_Work instructions_:
Output the full set of records exactly.

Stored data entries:
%%

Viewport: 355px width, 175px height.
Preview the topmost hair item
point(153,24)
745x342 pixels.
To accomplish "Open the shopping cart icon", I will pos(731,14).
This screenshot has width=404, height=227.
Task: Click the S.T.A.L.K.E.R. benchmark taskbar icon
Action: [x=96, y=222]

%%

_Response for this exercise_:
Viewport: 355px width, 175px height.
Preview the topmost hair item
point(153,24)
745x342 pixels.
To accomplish "Open the shopping cart icon", I will pos(731,14).
This screenshot has width=404, height=227.
Task: Click the S.T.A.L.K.E.R. benchmark taskbar icon
Action: [x=96, y=222]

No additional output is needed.